>>>

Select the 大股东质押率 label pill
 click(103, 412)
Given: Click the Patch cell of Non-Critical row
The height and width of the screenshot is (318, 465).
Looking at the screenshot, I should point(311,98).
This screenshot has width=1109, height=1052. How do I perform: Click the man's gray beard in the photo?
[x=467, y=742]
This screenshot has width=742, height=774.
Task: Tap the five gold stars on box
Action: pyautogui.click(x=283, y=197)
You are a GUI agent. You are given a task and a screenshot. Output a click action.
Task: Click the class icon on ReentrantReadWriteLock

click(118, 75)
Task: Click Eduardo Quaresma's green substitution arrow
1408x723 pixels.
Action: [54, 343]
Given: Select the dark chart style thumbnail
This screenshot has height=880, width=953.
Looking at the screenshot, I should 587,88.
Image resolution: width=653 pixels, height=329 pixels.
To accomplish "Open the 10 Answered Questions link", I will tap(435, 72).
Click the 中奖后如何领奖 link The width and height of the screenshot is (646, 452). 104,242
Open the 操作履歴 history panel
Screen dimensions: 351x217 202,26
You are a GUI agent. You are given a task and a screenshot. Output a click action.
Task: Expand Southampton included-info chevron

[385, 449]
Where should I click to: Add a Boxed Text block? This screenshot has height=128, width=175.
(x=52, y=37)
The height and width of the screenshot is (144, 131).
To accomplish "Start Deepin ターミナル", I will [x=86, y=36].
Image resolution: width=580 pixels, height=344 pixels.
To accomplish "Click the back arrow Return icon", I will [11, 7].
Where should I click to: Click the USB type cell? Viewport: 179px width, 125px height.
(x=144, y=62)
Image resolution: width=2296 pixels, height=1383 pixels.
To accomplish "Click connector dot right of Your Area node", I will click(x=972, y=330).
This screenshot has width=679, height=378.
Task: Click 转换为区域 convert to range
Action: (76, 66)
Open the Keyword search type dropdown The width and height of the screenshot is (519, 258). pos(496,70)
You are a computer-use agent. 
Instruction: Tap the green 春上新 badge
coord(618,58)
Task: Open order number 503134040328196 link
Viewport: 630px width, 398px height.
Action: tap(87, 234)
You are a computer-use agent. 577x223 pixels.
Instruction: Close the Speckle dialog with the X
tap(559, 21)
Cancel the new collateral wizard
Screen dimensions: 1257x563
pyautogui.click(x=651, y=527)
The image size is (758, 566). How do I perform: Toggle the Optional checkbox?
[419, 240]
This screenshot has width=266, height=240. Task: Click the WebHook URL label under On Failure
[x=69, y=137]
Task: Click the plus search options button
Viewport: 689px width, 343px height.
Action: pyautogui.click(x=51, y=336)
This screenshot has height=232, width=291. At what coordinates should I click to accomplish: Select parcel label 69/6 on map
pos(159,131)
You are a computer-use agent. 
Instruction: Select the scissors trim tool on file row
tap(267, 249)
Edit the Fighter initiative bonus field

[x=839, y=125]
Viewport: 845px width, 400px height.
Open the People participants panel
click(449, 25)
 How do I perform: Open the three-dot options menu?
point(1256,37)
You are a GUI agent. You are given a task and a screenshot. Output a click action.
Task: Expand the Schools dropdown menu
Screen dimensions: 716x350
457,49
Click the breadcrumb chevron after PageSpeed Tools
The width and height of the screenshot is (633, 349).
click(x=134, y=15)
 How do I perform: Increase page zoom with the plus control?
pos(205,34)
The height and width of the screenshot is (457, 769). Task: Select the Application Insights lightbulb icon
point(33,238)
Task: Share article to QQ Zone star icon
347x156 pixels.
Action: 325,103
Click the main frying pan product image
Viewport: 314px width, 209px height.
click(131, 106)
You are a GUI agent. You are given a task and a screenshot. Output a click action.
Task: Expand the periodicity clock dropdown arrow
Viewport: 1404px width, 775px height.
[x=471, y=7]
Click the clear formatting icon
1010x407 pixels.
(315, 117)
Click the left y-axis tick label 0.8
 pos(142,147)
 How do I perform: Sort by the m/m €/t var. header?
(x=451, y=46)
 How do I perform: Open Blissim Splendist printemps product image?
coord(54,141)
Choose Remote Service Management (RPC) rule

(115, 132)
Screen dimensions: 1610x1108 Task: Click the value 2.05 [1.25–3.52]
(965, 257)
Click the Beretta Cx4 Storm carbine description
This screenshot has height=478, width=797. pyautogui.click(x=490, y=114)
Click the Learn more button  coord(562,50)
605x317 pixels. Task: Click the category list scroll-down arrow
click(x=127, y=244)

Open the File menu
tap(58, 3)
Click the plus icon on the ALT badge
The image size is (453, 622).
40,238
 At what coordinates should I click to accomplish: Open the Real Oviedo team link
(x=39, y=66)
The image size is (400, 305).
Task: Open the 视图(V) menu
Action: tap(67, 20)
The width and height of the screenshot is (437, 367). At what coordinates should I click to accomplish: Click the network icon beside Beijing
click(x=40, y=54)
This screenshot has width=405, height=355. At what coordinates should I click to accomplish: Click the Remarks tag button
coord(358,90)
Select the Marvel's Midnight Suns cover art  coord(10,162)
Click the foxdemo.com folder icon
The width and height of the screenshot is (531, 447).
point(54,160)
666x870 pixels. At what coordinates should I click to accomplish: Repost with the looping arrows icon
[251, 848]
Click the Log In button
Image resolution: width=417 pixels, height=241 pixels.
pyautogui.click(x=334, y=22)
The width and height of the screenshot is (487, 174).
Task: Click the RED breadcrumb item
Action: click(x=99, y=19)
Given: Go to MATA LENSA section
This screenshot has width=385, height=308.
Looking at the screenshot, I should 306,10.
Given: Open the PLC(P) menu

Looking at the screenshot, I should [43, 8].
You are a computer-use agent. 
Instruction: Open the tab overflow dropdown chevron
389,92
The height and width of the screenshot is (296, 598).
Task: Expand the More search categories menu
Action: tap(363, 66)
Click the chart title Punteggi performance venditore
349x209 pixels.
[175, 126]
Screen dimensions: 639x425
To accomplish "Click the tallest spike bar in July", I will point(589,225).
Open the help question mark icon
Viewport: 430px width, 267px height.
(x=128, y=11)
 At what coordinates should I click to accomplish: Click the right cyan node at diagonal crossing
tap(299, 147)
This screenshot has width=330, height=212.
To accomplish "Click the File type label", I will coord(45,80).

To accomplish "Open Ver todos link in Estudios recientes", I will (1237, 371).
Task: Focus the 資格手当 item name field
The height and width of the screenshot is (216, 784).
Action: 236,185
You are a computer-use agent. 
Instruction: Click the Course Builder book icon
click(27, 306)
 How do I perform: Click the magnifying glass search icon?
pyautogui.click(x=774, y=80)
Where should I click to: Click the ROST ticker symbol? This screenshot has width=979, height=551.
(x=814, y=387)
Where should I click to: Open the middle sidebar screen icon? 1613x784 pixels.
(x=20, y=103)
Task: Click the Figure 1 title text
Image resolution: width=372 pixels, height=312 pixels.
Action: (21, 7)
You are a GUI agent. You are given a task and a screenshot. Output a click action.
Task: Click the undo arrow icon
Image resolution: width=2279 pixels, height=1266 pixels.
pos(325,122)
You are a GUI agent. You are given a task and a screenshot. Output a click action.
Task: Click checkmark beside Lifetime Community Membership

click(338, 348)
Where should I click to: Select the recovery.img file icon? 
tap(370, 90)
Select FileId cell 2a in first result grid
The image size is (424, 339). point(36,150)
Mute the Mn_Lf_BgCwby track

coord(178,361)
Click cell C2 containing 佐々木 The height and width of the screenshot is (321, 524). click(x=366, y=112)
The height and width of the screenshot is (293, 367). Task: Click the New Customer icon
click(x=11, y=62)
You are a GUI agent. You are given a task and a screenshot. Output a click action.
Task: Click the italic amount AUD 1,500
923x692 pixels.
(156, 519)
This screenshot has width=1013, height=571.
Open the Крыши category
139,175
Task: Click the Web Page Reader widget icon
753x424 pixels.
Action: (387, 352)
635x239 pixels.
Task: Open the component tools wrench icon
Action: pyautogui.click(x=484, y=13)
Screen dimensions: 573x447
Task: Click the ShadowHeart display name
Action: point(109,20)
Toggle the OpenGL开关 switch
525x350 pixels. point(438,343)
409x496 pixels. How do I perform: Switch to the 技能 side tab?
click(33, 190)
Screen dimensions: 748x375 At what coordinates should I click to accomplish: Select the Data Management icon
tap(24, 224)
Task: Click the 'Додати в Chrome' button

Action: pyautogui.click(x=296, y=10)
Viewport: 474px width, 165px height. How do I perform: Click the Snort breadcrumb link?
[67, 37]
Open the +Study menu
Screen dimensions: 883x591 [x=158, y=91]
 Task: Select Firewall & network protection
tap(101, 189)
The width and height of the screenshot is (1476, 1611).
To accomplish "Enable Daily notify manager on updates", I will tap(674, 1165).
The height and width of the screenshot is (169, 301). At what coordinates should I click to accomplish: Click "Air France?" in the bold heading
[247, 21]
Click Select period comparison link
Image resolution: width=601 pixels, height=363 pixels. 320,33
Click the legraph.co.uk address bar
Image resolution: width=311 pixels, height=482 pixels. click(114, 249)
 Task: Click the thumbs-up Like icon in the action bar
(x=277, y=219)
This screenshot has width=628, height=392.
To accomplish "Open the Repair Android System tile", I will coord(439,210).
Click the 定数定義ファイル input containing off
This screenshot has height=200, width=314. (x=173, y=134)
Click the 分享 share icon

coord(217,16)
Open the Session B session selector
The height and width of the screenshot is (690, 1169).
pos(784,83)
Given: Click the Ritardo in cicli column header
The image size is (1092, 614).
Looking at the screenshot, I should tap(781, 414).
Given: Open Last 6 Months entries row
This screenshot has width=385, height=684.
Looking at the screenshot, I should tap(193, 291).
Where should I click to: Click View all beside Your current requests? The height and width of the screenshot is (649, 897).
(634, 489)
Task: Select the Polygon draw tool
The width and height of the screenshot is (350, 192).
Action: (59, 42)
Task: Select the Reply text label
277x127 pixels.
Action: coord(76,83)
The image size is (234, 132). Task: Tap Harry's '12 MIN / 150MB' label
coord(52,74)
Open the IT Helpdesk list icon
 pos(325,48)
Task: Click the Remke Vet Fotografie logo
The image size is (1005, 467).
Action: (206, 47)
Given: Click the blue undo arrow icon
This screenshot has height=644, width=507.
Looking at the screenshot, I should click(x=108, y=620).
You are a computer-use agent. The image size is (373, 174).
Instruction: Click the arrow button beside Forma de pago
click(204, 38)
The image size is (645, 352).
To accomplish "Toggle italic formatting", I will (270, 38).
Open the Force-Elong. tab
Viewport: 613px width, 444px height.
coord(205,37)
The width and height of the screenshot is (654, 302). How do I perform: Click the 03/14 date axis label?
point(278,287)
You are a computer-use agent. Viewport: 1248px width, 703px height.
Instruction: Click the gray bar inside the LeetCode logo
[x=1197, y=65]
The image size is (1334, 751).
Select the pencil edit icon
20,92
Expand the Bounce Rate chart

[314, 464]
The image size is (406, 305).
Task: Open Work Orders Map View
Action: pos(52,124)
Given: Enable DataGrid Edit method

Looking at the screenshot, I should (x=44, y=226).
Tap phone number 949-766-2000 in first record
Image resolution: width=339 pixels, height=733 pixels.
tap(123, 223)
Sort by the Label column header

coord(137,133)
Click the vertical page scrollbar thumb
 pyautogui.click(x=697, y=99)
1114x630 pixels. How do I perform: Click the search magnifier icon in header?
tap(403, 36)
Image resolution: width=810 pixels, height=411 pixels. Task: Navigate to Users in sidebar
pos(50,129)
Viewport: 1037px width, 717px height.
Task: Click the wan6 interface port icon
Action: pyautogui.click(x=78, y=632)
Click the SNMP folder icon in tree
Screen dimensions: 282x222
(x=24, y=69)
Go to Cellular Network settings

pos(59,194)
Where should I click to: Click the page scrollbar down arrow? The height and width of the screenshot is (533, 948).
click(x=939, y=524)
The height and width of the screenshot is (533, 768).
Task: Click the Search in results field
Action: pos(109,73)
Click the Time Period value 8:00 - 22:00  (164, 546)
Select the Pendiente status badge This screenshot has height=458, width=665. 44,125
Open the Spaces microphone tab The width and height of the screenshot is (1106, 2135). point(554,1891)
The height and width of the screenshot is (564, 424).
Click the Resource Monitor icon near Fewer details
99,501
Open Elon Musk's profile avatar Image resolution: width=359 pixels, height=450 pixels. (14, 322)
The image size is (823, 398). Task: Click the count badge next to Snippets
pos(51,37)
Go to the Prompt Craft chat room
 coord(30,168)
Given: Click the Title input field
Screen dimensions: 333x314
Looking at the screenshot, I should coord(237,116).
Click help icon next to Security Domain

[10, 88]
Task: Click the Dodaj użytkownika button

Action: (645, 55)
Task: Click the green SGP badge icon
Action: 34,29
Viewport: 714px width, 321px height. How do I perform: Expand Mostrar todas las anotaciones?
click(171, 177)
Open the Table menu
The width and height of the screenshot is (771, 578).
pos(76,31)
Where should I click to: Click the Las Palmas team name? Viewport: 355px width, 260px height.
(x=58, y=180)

<<<

__Exercise__. Take the line containing "Screen dimensions: 333x314" and each line after it up to the last line of the listing, and print them exactly.

__Written response__.
Screen dimensions: 333x314
Looking at the screenshot, I should coord(237,116).
Click help icon next to Security Domain

[10, 88]
Task: Click the Dodaj użytkownika button

Action: (645, 55)
Task: Click the green SGP badge icon
Action: 34,29
Viewport: 714px width, 321px height. How do I perform: Expand Mostrar todas las anotaciones?
click(171, 177)
Open the Table menu
The width and height of the screenshot is (771, 578).
pos(76,31)
Where should I click to: Click the Las Palmas team name? Viewport: 355px width, 260px height.
(x=58, y=180)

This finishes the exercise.